Addressing Diabetes: Returning to a Traditional Diet is Idealistic, Not Realistic


After reading Anne Raver’s “In Desert, Finding Blooms that Heal” and Gary Paul Nabhan’s chapter, “Diabetes, Diet, and Native American Foraging Traditions,” no one can argue against the fact that diabetes is the foremost public health problem facing the Tohono O’odham people. Due to unhealthy dietary choices and lack of meaningful exercise regimes, diabetes diagnoses run rampant and take a toll on the community’s resources, medical costs, and cultural mentality. Yet, diabetes clearly does not only plague the Tohono O’odham. Many demographic populations and communities across the United States suffer from diabetes.

Diabetes is a nationwide problem that should be addressed. I am not inferring that we should discount the uptake in diabetes that affects the Tohono O’odham people because so many U.S. communities suffer from diabetes. I acknowledge that Westernization and other general U.S. influences introduced the Tohono O’odham people to fatty, unhealthy foods that contribute to diabetes, as well as the fact that traditional O’odham crops have been proven to not contribute to diabetes. However, I find arguing that the Tohono O’odham can only combat diabetes by returning to a traditional diet to be an incredibly unrealistic solution.

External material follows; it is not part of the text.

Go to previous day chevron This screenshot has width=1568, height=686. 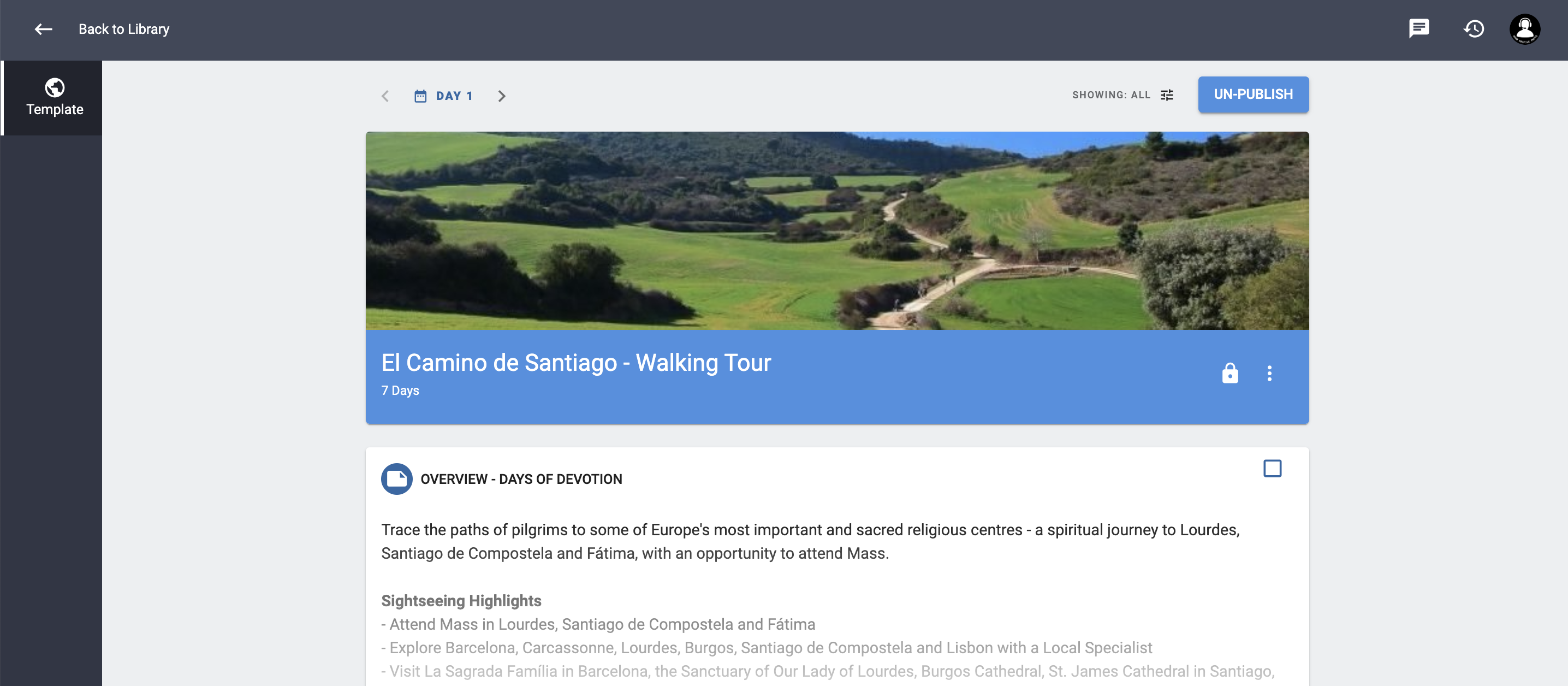click(385, 96)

I might sound negative, but I consider myself to be a realist. Yes, it is a problem that the “younger generations are abandoning what it means to be culturally and ecologically O’odham” (Nabhan 201). Nevertheless, this is a cultural problem. How could the elders convince the greater Tohono O’odham people to return to agriculture and to a traditional diet? Purchasing food is obviously easier and thus more appealing. The Tohono O’odham should address their problem of declining cultural values—but they should address their diabetes problem with a realistic dietary solution that will appeal to the greater community.